Chapitre 2
Lou s’avance pour lui prendre la main. Elle s’imprègne de la détresse de son amie, ne la quitte pas des yeux.
— Il a commencé à me menacer sérieusement, reprend doucement Marina, la voix étouffée par l’émotion. Il savait où j’habitais, apparemment il m’avait suivie dans la rue, il m’a envoyé des photos et tout et…
— Tu l’as pas dénoncé ?
— Je suis allée voir les flics mais ils m’ont jetée direct parce que j’avais aucune preuve… Il effaçait tous les messages ! Et il menaçait de ruiner ma scolarité, de prévenir mes parents, de dire à tout le monde que je l’allumais, je devais faire tout ce qu’il me demandait sinon…
Silence. Marina reprend son souffle, renifle, sanglote. Lou ne sait pas quoi dire. Elle sent le dégoût et la colère lui brûler l’estomac.
— Là, ça fait quatre jours que j’ai plus de nouvelles.
Silence.
— J’ai appris un truc en plus hier…
— Dis-moi, insiste Lou gentiment.
— Il aurait subi une agression chez lui. Un cambriolage, je crois… il s’est fait tabasser… après je sais pas si c’est vrai, ce sont que des rumeurs que j’ai entendues à la fac, mais je sais pas… Je flippe encore tu comprends…
Les deux étudiantes sont seules au monde au milieu de l’agitation ordinaire du bar. Lou continue de rassurer son amie comme elle peut. Elle ne lâche pas sa main, même pour prendre une gorgée de bière. Marina continue de sangloter silencieusement pendant de longues minutes. Dans le creux de son corps, Lou sent gronder la tempête. Impulsive, fatiguée, mais silencieuse. Ses mois de bonheur suspendus, lointains, dans un autre pays, se heurtent à la réalité, brutale et glauque. Aux mois de terreur de son amie. Elle tente de relativiser pour détendre progressivement la conversation. Elles débattent un bon moment sur la vraisemblance de ces rumeurs, puis évoquent la très probable fin de ses tourments. Marina retrouve doucement son sourire et au bout de vingt minutes, il est temps de se changer les idées. Elles discutent enfin du stage à Moscou et des périples de la jeune étudiante.
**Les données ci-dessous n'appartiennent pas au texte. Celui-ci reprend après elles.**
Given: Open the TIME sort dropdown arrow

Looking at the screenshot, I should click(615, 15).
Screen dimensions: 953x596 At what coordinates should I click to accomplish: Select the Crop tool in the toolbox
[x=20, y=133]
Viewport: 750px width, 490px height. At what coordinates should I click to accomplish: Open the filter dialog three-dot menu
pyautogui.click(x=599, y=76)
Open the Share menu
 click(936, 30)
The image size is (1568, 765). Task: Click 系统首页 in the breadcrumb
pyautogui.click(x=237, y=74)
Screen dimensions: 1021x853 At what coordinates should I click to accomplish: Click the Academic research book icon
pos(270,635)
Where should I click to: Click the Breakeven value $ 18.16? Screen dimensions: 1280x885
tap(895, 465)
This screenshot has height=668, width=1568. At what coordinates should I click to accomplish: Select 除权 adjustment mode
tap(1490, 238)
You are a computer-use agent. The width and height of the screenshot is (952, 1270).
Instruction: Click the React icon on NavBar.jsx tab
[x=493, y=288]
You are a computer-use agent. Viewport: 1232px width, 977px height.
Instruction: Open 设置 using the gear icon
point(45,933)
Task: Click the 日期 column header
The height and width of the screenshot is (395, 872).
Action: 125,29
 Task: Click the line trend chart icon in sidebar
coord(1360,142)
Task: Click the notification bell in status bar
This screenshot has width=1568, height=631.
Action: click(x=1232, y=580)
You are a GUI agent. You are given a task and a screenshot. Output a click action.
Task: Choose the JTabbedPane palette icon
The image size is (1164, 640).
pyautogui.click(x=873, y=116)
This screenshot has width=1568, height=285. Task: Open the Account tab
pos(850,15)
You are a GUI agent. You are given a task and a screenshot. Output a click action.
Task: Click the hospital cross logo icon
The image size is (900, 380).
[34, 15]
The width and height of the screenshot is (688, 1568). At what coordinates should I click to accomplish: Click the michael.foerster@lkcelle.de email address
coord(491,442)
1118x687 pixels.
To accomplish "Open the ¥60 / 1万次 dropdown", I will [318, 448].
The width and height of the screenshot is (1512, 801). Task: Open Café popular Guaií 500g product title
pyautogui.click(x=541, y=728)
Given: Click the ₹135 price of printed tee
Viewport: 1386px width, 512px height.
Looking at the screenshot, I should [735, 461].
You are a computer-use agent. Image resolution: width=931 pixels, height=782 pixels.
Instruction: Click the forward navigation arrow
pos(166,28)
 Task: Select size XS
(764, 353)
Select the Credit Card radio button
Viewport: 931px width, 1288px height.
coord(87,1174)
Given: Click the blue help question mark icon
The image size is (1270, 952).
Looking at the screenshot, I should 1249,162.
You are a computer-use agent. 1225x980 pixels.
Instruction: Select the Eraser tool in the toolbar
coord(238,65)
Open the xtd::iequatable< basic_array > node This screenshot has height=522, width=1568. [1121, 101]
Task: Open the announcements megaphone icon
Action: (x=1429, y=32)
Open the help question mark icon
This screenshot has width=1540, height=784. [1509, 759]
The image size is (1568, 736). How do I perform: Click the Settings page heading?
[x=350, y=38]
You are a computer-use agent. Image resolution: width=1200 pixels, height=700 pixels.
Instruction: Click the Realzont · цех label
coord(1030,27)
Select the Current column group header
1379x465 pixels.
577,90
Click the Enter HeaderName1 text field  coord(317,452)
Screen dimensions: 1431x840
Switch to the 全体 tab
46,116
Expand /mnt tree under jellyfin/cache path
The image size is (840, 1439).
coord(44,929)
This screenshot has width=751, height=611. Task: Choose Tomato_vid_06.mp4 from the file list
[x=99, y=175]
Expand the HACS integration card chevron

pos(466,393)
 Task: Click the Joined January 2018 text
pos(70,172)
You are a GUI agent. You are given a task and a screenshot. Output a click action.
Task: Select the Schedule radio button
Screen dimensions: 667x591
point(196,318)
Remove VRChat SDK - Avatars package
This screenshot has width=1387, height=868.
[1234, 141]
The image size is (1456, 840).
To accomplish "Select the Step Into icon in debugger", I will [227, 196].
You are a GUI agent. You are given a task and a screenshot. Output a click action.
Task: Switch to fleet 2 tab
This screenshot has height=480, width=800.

Discrètement, une silhouette entre dans le pub. Elle se pose à une table, dos au mur, presque invisible. Elle allume son ordinateur.
Ce soir, Lou ne veut pas laisser son amie seule ; elle lui propose de dormir chez elle. Elle avale la dernière gorgée de sa bière et aperçoit cette silhouette au fond de la salle en reposant son verre.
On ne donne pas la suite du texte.